For Lundell and Nannfeldt, the collections for Fungi Exsiccati Suecici came chiefly from central Sweden, ideally from the collecting grounds of E.M. Fries. Not emphasized were Fries’s early collecting grounds in southern Sweden. Recognizing this oversight, Meinhard Moser (1924–2002), from Austria and for many years the chief authority on mushroom taxonomy for continental Europe, took up the task of recollecting mushrooms bearing Friesian names or names accepted by Fries in the neighborhood of Femsjö. For at least 25 seasons Moser pilgrimaged to that area, carefully working up specimens for deposit in his home herbarium at the University in Innsbruck, Austria. (now preserved in Museum Ferdinandeum, Innsbruck).

As mentioned previously, in 1981, the International Botanical Congress in Sydney approved rolling back the “starting point” of fungal nomenclature uniformly to Linnaeus (1 May 1753), while names accepted in the basic books by Persoon and Fries (former starting points) were granted sanction (protection against competing, non-sanctioned older homonyms or synonyms). Korf (1983) proposed the most suitable formulation of this fact. Lists of sanctioned name have been compiled by Gams (1984) and superseded by a database compiled by Lee Crane: http://www.fungaltaxonomy.org/nomenclator. Gams & Kuyper (pp. 25–31 in Lundqvist & Moberg 1995) summarized the situation. Thus Fries’s actions continue to stabilize fungal nomenclature to the present day (see Art. 15 ICN, McNeill et al. 2012).

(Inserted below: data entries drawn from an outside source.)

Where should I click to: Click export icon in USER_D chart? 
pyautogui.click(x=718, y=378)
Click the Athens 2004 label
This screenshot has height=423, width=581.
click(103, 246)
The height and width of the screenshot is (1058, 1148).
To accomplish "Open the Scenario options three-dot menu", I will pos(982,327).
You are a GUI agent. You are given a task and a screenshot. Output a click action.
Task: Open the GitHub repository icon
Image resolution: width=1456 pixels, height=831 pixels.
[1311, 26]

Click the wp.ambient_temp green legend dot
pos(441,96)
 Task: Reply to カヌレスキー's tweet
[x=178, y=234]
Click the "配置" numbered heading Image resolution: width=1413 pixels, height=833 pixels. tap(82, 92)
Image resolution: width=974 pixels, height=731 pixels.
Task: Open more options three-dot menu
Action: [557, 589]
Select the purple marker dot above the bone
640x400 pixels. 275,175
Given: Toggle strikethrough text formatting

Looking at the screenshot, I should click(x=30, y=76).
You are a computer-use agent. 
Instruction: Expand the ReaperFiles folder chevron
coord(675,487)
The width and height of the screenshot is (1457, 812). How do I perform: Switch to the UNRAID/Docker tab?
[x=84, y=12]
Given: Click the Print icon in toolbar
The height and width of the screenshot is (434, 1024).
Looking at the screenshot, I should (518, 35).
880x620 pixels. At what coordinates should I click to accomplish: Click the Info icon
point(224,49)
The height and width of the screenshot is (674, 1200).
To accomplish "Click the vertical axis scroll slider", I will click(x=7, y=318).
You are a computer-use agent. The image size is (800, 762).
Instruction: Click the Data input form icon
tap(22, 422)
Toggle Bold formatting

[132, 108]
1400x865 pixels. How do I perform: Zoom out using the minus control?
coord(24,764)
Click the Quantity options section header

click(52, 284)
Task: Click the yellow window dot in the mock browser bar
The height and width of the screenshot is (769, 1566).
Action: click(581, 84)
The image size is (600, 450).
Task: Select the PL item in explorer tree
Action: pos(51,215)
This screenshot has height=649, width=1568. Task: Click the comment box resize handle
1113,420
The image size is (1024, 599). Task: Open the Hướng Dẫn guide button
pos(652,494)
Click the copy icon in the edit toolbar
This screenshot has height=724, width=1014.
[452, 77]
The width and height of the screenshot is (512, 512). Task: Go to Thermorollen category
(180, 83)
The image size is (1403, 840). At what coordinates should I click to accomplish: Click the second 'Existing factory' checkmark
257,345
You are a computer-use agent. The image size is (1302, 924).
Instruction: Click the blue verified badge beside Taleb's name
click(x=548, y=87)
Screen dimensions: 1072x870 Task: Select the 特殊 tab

In 1994, a spate of events commemorated the 200th anniversary of Fries’s birth. One took place in Uppsala, with papers on Fries’s life and philosophy, his contributions to taxonomy of Hymenomycetes and field trips to some of his favorite collecting locations (Lundqvist & Moberg 1995). Another was a jubilee celebration in Stockholm (Elfström et al. 1994). At the annual meeting of the Mycological Society of America, held jointly with the Fifth International Mycological Congress in Vancouver, Canada, in 1994, E.M. Fries (in the form of Richard P. Korf) presented himself and delivered some cautionary words about changes in fungal nomenclature (Korf 1994).

Conclusion

So what is to be made of such a legacy and its nurture over two centuries? Several avenues have been used to foster and diffuse the concepts of Fries. Despite the underlying Romantic philosophy, fungal taxonomy continues to give Fries’s early volumes a special place in spite of tinkering with their role and ongoing nomenclatural terminology. Despite the small size of the Fries herbarium, Fungi Exsiccati Suecici has expressly intended to be faithful to Fries’s identifications. Despite Fries’s often brief descriptions, thousands of paintings, drawings and sketches have been produced precisely to depict Fries’s concepts of fungus taxa. A prodigious number of students defended dissertations written by Fries, adding to the wealth of major works by Fries over his lifetime. In the latter half of the 20th century, new generations of mycological students became faculty and mentored succeeding generations. The Fries legacy was carried to other Scandinavian countries through correspondence by Fries, himself, and successors. More recently, the mycological network and community have spread worldwide. Currently, on-line resources, none more important than Index Fungorum, facilitate the search for accurate names and protologues. The introduction of “epitype” for material suited for molecular analysis has diluted traditional typification through preserved material, but at least Fries’s original meaning can hopefully be ascertained and preserved more accurately.

For most of the two centuries since Fries’s Observationes I, the tradition was guarded and enlarged by a few individuals, but the second half of the 20th century saw a significant increase in mentor-student numbers. This has been accompanied by a widening of disciplines in which Fries’s legacy may be seen, but which do not directly perpetuate it. Fungal genetics, fungal physiology, research on mycorrhizal associations, fungal ecology, clinical mycology and others use bits and pieces of the Fries tradition, but do not guard it. This may be typical of our society’s time, but it would be a shame to overlook perhaps the most important legacy established in mycology.